Makine İhracatçıları Birliği’nin kuruluş yılı olan 2002 yılı, Türk makinesinin küresel rekabetçiliğinin güçlenmesinde de önemli bir dönüm noktasıdır. Öyle ki, 2022 yılı rakamlarına göre, Türkiye’nin makine ihracatı 20 yılda emsali görülmemiş biçimde artarak, Türkiye’nin toplam ihracatından yüzde 11 pay alan ikinci büyük ihraç kalemi haline geldi. Türkiye’nin Makinecileri markası ile ürün ve hizmetlerini dünyanın 200 ülkesine ulaştıran makine sektörünün sistemli olarak katlanan bu başarısında, 2002 yılında faaliyetlerine başlayan ve18 bini aşkın işletmeyi tek çatı altında toplayan Makine İhracatçıları Birliği’nin, yani Türkiye’nin Makinecileri’nin çalışmalarının büyük payı bulunuyor.
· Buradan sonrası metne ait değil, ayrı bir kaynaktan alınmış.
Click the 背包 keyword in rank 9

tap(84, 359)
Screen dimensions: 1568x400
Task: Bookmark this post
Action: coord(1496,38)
Sektörün kurumsallaşması noktasında önemli bir güç olan Makine İhracatçıları Birliği’nin faaliyete geçmesiyle birlikte ihracatçılarımız dış ticaretteki taleplerinin karşılanması ve sorunlarının çözümü konusunda önemli bir lobi gücüne de kavuşmuş oldu. Yüksek teknolojiye sahip bir makine sanayisi inşa etme hedefiyle yola çıkan Makine İhracatçıları Birliği, 20 yıldır yaptığı çalışmalarla hedefi doğrultusunda emin adımlarla ilerliyor. Firmalara sunduğu desteklerden sektörde yaşanan sorunların çözümlerine kadar geniş bir platformda makine ihracatçılarının yanında olan Makine İhracatçıları Birliği, bünyesinde olan Türkiye Makina Federasyonu (MAKFED), Makine Sanayii Sektör Platformu (MSSP), Ortak Satınalma Organizasyonu (OSO) ve TURQUM® Kalite Belgesi ile gücüne güç katıyor. Diğer yandan, Türkiye’nin Makinecileri markasıyla sürdürülen yurt dışı tanıtım çalışmaları, fuar katılımları ve çeşitli heyet organizasyonlarıyla sektörün bilinirliğini sürekli artarken, uluslararası platformlarda sektöre özel iş birlikleri geliştirerek üye firmalarına önemli iş bağlantıları sağlayan Makine İhracatçıları Birliği, faaliyetleriyle sektörün marka bilinirliğini de daima yukarı taşıyor. 

KAYNAKÇA:

Oya Baydar ve Mustafa Sönmez, “75 Yılın Sanayileşme Politikaları”, Tarih Vakfı Yurt Yayınları, 1999.

Arslan Bekir Sanır, “Türk Makina Sanayii”, Makine İhracatçıları Birliği, 2014.

Makine Hikayeleri Kitap Serisi, Makine İhracatçıları Birliği, Şubat 2022.